Non ci sono ancora accuse formali a carico di Cecilia Sala, giornalista italiana arrestata in Iran il 19 dicembre. Lo ha confermato poco fa il ministro degli esteri Tajani.

Tajani:”Stiamo lavorando e facendo tutto il possibile. Non possiamo prevedere i tempi, anche se spero siano brevi, ma purtroppo non dipende da noi. Al momento non abbiamo ancora i capi d’accusa, perché l’avvocato non ha potuto effettuare la visita in carcere. Speriamo che possa farla nei prossimi giorni e ottenere al più presto capi di imputazione precisi.”

La trattativa per la sua liberazione è in corso con il governo italiano, come ha confermato il ministro degli Esteri. Su cosa verta la trattativa esattamente non si sa. Un’ipotesi è che l’arresto di Cecilia Sala sia legato all’arresto avvenuto a Milano su ordine della magistratura statunitense di un iraniano ritenuto sostenitore dei pasdaran, tramite le forniture di droni che violano l’embargo verso il regime di Teheran.  L’ipotesi è che l’arresto di Cecilia Sala serva a far pressione su Roma. Questo Tajani non lo ha detto, comprensibilmente, ma ha confermato la circostanza

Tajani: “Un cittadino svizzero-iraniano è stato arrestato a Malpensa, prima del caso di Cecilia Sala a Teheran, in seguito a un mandato di cattura internazionale emesso dagli Stati Uniti. Essendo ancora in attesa di giudizio, il detenuto è trattato nel pieno rispetto delle garanzie previste per chi non è stato condannato. Ha ricevuto una visita consolare e il suo avvocato ha potuto prendere visione dei capi d’accusa, che derivano dal mandato internazionale. L’arresto, avvenuto in Italia, è una conseguenza diretta di quel mandato e non una scelta autonoma del nostro Paese”.

L’uomo ora è in carcere in Italia in attesa della richiesta di estradizione degli Stati Uniti a cui il governo italiano dovrà dare risposta.

(di Farian Sabahi)

Cecilia Sala è diventata, suo malgrado, una pedina in un gioco più grande di lei. Sono 44 anni, dalla presa degli ostaggi nell’ambasciata americana a Teheran, che la Repubblica Islamica mette in atto la diplomazia degli ostaggi. Prende in ostaggio cittadini stranieri oppure iraniani con un secondo passaporto occidentale e poi cerca di scambiarli. Nel caso di due cittadini irano-americani, questi avevano ritrovato la libertà dopo anni, quando gli Stati Uniti avevano scongelato i fondi trattenuti in una banca sudcoreana a causa delle sanzioni internazionali.

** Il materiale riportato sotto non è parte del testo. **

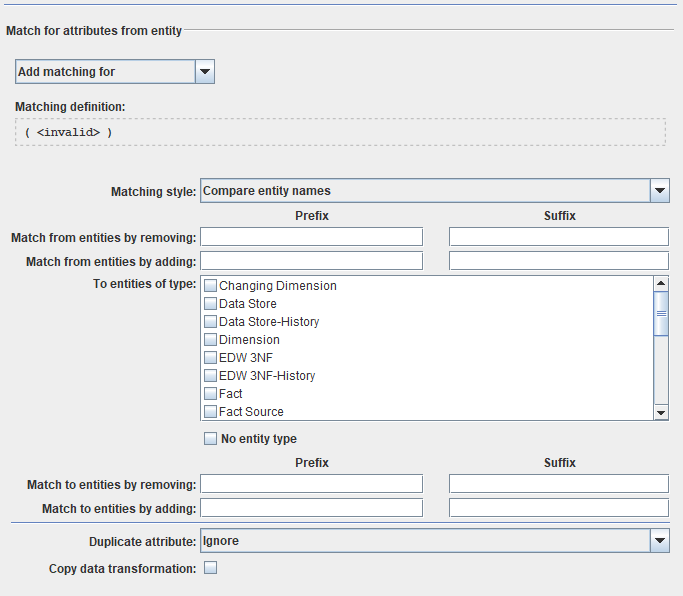Check the Changing Dimension entity type
This screenshot has height=596, width=683.
(x=211, y=286)
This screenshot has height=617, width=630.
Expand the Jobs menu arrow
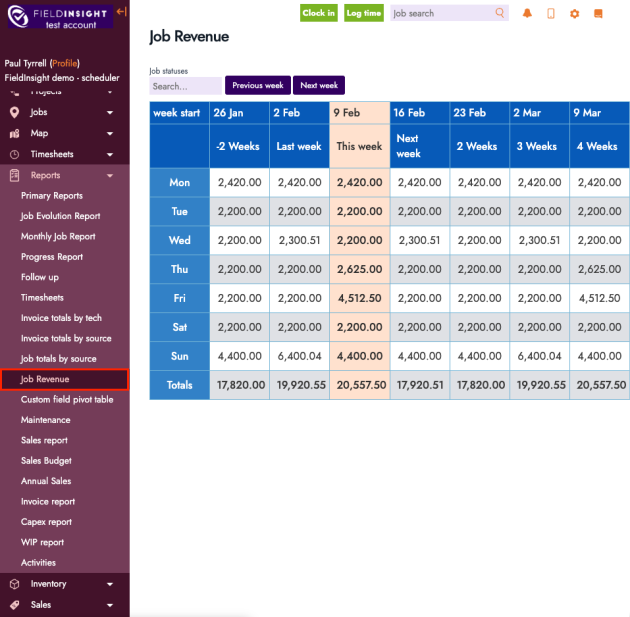[110, 113]
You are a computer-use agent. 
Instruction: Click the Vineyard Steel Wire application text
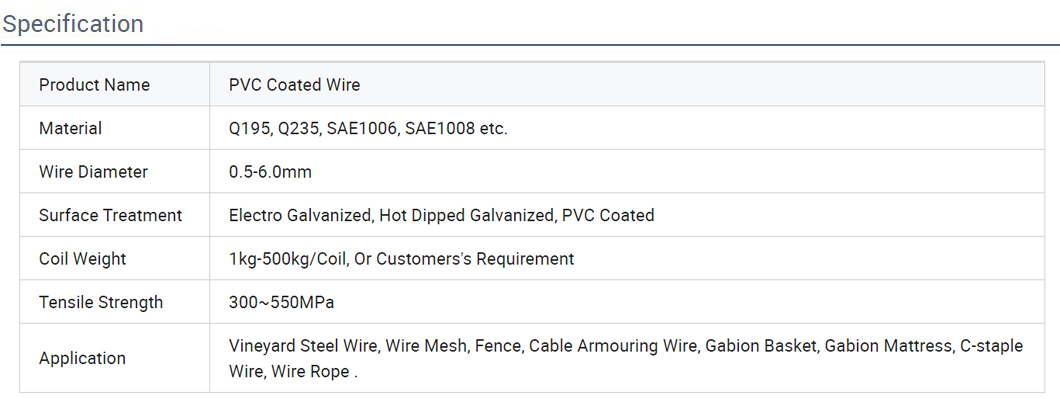point(305,346)

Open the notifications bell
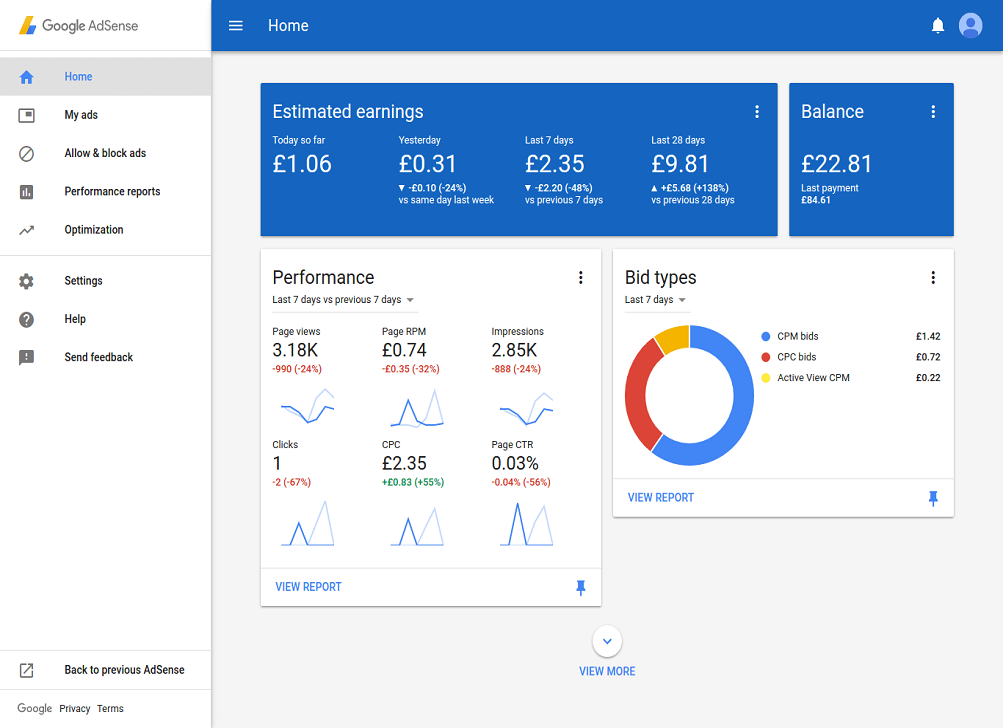(x=937, y=25)
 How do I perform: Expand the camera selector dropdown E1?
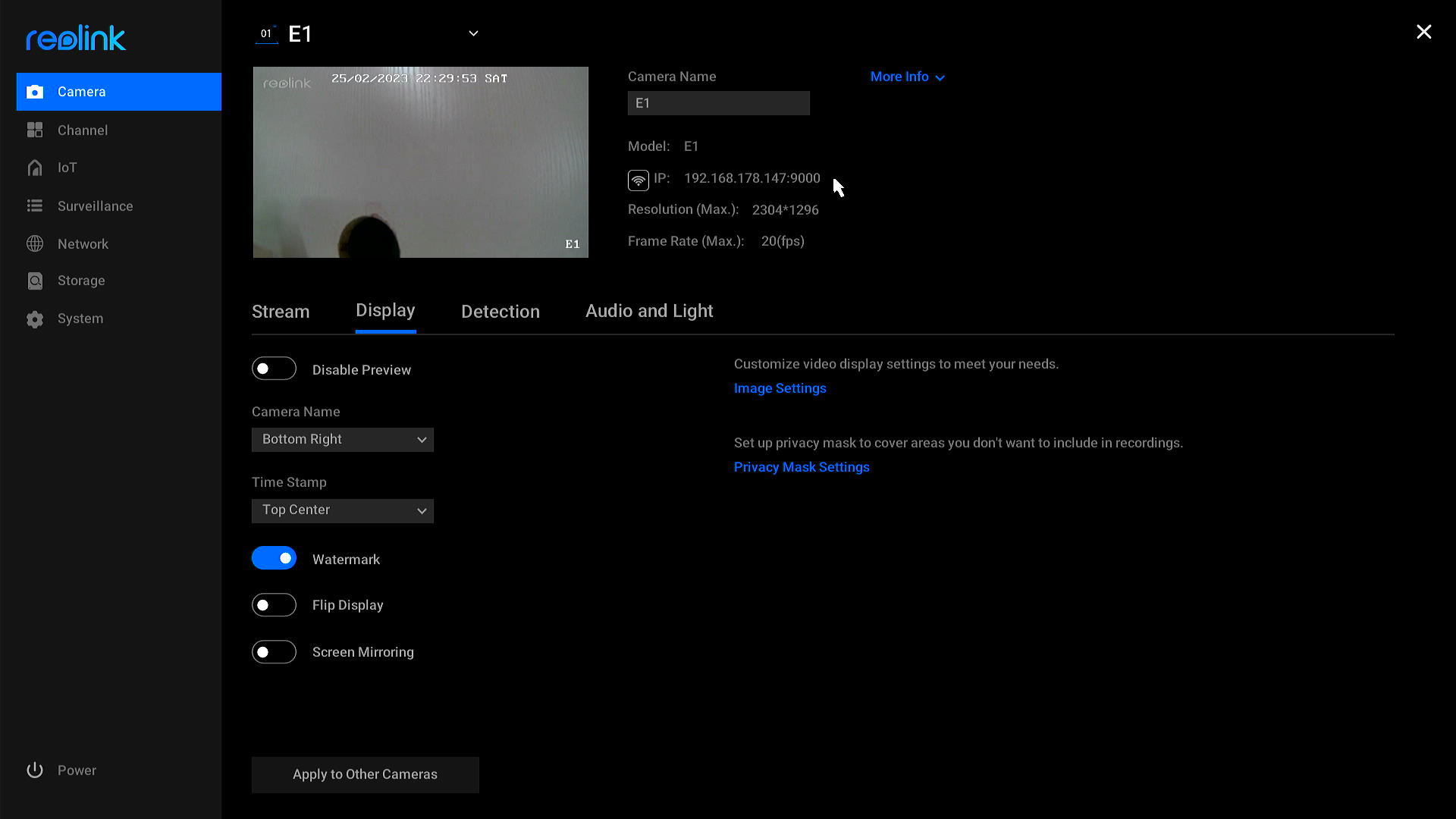click(x=473, y=33)
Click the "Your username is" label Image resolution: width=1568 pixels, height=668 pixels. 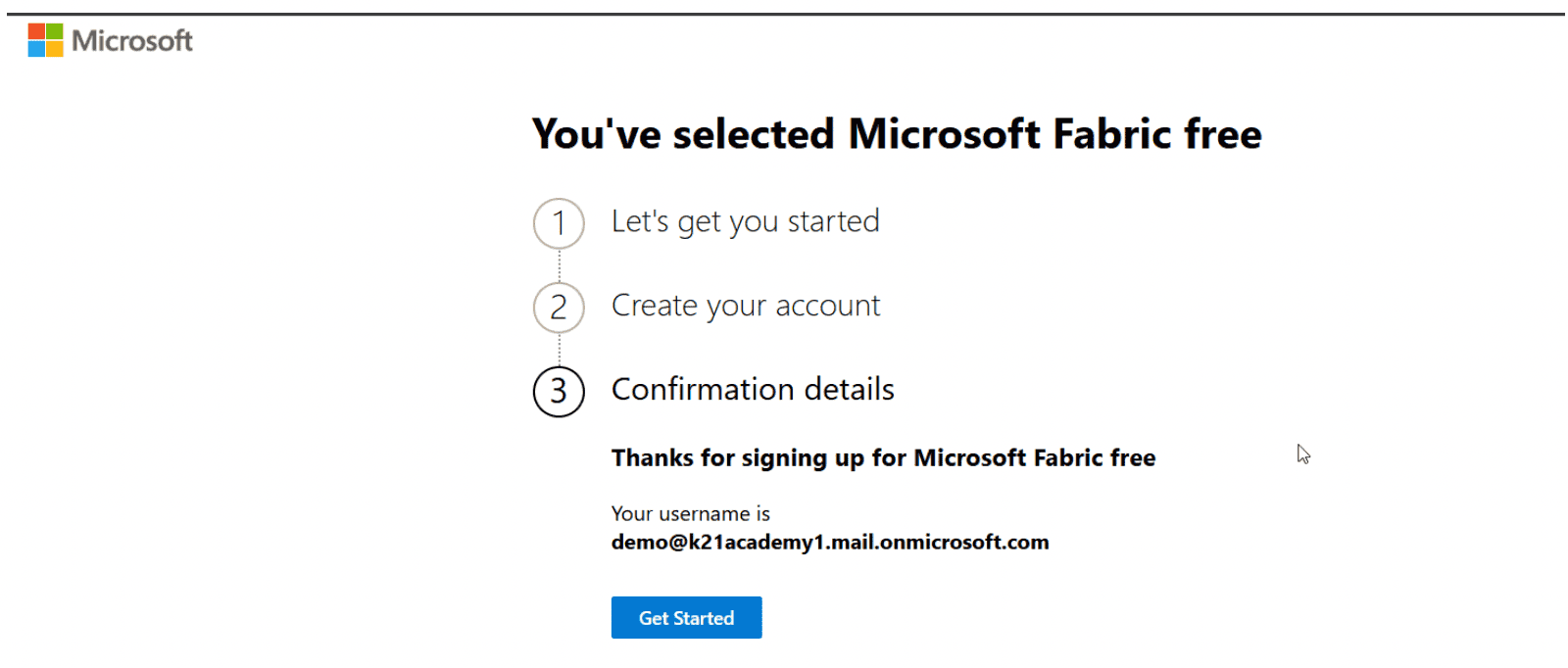[690, 513]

Il caso di Cecilia Sala sembra intrecciato a quello di Mohammad Abedini Najafabad, accusato dal tribunale di Boston di associazione a delinquere finalizzata alla violazione degli International Economic Powers Acts e di fornitura di supporto materiale a un’organizzazione terroristica straniera. Cittadino iraniano e svizzero, Abedini avrebbe creato in Svizzera una società di comodo attraverso cui sarebbero transitati i droni usati dai Pasdaran. Abedini è stato fermato dalla polizia di frontiera all’aeroporto di Malpensa il 16 dicembre: arrivava da Samuele. Ora è in stato di fermo a Busto Arsizio, in attesa di essere estradato negli Stati Uniti.

Per la diplomazia italiana la partita è quindi doppia: per liberare Cecilia Sala bisognerà trattare con Teheran, ma forse anche con Washington, perché verosimilmente la magistratura iraniana potrebbe chiedere uno scambio di prigionieri.